The Parks and Recreation Authority, a citizen board, allocated PARTF funds to applicants. The PRA is a nine-member group appointed by the Governor, the President Pro Tempore of the North Carolina Senate, and the Speaker of the North Carolina House of Representatives.

The PRA has selected grant recipients and allocated money from the Parks and Recreation Trust Fund since 1997. Innovative, high-quality park projects in all 100 North Carolina counties have been awarded PARTF funds.

Local governments apply for PARTF grants each year. The PRA solicits comments and input from local governments and the public about each project. Applications are evaluated according to:

  • quality of planning
  • public involvement in the planning process
  • recreation facilities provided
  • quality of site with respect to its surroundings
  • quality of park land to be acquired
  • the applicant's ability to operate and maintain the park project

The money from the Parks and Recreation Trust Fund is allocated as follows:

  • 65% for North Carolina state parks capital projects, repairs, and renovations of facilities, and land acquisition;

    • 4% of these funds go to the DuPont State Recreational Forest
  • 30% for local government grants on a dollar-for-dollar basis, which create or improve parks and recreational projects;
  • 5% for the Coastal and Estuarine Water Beach Access Program.

No more than 3% may be used for administration of the funds.

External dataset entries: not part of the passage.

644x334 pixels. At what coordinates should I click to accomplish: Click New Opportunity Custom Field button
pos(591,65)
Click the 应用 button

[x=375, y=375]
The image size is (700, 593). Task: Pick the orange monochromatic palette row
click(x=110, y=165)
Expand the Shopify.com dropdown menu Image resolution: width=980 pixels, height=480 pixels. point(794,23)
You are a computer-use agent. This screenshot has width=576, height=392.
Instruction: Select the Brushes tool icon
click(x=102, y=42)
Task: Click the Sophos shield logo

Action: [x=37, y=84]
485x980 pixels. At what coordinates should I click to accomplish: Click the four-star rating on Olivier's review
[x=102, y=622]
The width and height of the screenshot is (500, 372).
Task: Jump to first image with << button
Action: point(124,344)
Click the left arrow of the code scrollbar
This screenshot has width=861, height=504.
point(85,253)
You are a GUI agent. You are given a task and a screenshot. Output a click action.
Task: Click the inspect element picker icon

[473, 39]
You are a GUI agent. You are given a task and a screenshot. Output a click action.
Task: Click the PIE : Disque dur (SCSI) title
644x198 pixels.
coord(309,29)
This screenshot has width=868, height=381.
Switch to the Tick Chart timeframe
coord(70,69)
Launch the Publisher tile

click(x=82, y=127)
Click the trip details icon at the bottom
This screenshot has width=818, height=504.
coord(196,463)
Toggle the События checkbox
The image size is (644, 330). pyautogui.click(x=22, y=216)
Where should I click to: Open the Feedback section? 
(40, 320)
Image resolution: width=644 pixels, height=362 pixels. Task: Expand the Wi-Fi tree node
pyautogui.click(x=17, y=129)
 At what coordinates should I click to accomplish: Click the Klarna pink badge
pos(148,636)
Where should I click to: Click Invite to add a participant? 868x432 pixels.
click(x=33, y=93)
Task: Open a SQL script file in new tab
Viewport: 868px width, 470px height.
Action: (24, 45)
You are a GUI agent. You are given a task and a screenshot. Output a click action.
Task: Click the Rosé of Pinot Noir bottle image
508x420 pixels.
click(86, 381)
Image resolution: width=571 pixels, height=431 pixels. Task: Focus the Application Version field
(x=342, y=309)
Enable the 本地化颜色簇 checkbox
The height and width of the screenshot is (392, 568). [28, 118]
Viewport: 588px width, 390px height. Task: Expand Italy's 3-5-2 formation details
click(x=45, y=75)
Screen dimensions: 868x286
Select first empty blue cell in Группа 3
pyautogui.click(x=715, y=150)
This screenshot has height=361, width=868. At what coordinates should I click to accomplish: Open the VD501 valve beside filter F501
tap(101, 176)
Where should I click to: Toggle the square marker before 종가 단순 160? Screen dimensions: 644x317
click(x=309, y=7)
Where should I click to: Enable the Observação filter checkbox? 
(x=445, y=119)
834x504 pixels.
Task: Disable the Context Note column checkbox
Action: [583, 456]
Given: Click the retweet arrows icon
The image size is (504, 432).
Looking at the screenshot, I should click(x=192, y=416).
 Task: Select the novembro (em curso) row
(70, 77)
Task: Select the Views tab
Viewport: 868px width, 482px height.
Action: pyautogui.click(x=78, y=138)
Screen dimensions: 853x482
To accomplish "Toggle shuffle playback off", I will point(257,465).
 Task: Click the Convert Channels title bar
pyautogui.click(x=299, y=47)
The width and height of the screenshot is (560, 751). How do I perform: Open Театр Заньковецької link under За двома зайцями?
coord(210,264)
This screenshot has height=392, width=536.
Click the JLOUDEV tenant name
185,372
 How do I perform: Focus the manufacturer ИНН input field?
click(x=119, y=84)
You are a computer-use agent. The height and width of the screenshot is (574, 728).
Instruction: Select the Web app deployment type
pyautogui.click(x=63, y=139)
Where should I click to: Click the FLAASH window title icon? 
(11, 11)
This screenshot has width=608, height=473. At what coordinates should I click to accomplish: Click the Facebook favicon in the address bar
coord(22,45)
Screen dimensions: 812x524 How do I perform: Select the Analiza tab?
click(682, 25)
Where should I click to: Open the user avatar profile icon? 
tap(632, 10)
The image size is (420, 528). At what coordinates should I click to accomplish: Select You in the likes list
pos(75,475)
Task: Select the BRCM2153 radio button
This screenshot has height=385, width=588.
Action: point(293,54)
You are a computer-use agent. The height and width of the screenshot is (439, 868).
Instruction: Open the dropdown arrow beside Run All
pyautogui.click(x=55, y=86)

PARTF has helped build and maintain parks, greenways, trails, playgrounds, water accesses, and so much more! PARTF grants create opportunities for staying active and enjoying the outdoors, while bolstering our state and local economies and quality of life.

PARTF Grants Total Per County

About the Map

Hover over the map to see how many projects PARTF has funded in that county, as well as the grant amount, local match amount, and total value in park projects.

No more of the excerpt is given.